(Stored data)
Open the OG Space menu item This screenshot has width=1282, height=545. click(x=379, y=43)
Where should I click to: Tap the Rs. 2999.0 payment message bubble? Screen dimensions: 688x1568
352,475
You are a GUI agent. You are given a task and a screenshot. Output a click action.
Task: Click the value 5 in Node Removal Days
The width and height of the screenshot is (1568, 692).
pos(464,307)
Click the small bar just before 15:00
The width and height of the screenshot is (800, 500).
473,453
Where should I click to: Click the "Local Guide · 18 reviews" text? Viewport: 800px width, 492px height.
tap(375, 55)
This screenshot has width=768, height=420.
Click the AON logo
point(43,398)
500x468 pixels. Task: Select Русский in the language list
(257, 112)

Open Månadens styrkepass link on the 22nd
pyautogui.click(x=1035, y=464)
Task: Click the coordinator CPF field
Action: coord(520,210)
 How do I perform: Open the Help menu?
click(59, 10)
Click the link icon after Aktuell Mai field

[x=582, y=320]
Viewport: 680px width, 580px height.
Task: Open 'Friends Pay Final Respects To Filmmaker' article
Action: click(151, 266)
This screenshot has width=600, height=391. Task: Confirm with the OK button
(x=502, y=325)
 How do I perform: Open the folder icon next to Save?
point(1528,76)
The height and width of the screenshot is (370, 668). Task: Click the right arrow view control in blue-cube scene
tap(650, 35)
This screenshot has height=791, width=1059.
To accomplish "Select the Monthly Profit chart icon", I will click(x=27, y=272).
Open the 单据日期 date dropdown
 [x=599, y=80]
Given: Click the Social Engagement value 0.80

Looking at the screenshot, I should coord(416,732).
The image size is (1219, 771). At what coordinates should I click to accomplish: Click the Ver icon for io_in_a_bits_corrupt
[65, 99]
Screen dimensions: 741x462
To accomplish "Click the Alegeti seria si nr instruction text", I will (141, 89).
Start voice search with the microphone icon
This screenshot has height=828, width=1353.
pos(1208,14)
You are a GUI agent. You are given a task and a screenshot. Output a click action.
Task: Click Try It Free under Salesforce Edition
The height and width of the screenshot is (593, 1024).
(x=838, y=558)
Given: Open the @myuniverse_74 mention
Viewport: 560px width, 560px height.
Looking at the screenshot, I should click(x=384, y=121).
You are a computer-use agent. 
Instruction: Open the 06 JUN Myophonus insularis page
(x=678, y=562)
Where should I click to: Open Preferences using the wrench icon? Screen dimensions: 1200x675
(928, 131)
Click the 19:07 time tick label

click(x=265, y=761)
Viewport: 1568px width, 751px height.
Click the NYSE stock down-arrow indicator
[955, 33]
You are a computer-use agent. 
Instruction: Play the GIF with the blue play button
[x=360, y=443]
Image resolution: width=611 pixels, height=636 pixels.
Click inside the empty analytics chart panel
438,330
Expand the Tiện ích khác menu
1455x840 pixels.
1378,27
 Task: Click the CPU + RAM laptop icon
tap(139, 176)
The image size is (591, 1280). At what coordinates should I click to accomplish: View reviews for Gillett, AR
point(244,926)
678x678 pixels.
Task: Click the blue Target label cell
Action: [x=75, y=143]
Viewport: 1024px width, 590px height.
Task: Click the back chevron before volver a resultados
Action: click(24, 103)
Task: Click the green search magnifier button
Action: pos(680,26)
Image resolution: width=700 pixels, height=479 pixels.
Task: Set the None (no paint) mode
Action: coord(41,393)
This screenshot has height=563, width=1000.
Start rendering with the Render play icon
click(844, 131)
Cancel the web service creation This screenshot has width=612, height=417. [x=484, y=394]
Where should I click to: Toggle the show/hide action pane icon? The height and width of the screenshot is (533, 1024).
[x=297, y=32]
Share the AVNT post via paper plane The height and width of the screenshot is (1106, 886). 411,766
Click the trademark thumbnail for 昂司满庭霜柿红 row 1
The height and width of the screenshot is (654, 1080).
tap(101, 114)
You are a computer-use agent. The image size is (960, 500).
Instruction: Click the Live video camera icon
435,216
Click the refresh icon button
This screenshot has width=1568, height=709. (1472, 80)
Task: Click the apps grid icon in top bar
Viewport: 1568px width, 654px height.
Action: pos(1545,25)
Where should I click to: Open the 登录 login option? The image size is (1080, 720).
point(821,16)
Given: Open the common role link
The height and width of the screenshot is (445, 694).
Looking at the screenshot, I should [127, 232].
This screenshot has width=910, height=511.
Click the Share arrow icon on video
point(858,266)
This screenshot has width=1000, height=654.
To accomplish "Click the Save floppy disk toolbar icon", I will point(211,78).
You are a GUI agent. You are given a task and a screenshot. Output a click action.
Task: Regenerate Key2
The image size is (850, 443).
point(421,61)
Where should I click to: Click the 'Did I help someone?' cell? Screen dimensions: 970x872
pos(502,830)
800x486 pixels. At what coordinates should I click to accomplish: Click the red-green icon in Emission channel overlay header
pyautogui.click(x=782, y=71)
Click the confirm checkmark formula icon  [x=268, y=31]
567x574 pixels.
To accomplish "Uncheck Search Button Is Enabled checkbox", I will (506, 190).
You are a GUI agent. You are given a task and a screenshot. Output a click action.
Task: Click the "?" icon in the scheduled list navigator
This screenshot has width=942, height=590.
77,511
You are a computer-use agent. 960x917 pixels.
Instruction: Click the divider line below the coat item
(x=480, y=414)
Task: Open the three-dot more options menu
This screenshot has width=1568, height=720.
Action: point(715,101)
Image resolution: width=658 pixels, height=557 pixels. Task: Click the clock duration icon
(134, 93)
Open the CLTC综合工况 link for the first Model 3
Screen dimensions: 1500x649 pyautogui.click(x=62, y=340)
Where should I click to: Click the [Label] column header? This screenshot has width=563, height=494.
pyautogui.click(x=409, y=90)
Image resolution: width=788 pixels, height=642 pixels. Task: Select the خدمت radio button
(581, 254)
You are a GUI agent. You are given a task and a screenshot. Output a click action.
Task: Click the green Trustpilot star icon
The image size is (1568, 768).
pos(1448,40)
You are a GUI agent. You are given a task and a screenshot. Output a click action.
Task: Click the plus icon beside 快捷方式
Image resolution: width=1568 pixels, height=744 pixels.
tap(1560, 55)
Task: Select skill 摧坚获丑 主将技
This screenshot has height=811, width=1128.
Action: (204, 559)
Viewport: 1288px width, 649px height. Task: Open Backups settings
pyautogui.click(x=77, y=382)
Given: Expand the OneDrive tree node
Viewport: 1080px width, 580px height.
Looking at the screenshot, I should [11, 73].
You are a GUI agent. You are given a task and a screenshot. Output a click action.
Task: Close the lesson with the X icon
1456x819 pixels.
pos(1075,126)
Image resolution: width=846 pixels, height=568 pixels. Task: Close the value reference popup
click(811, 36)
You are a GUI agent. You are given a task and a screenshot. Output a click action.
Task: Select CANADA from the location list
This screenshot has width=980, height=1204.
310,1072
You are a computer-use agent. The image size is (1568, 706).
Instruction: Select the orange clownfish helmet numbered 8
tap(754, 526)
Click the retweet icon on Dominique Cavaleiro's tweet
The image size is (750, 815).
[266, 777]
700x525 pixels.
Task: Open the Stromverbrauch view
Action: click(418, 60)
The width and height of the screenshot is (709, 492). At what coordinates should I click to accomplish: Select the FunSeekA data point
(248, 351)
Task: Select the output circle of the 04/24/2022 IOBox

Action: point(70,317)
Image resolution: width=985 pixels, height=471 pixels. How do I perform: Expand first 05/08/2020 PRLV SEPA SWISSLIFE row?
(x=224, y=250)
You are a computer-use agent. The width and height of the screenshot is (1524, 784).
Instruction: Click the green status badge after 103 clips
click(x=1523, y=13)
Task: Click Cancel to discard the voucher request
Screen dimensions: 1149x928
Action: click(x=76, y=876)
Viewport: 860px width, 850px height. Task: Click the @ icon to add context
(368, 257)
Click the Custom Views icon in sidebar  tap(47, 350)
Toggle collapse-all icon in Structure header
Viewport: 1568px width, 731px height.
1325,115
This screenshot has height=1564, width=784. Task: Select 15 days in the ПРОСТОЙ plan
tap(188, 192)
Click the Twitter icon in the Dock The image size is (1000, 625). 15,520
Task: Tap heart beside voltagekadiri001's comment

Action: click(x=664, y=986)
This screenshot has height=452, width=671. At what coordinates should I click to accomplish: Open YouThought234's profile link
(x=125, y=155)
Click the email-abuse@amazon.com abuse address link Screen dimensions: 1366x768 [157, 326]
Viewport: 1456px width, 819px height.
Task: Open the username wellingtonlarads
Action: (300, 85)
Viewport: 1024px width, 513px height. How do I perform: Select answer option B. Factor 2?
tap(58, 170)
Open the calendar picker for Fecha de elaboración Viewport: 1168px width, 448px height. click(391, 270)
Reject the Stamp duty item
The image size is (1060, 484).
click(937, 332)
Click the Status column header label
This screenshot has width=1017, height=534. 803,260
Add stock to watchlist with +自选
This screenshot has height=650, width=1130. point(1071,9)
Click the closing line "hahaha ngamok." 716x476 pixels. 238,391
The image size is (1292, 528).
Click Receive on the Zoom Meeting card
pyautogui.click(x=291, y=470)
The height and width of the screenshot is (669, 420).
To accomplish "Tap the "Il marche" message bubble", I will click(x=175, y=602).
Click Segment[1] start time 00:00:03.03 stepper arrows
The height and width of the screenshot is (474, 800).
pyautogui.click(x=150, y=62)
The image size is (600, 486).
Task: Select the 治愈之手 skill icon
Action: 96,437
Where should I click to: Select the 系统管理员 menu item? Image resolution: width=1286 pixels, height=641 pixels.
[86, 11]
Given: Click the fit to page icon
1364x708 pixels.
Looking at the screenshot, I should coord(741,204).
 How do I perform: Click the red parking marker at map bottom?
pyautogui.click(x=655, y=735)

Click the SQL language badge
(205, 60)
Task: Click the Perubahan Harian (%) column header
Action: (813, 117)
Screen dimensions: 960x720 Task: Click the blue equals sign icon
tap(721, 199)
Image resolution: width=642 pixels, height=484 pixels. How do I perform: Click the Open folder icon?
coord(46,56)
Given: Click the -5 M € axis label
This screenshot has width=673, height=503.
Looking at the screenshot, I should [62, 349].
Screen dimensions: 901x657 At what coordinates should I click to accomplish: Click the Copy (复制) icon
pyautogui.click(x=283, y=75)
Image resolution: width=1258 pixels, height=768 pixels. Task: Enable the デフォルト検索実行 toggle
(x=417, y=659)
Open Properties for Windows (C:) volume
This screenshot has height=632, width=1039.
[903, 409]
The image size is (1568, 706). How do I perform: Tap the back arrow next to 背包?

About this exercise:
Starting at the line that contains "This screenshot has height=632, width=1039.", copy each line through the last one in the records, exactly, and output nothing else.

Exercise solution:
This screenshot has height=632, width=1039.
[903, 409]
The image size is (1568, 706). How do I perform: Tap the back arrow next to 背包?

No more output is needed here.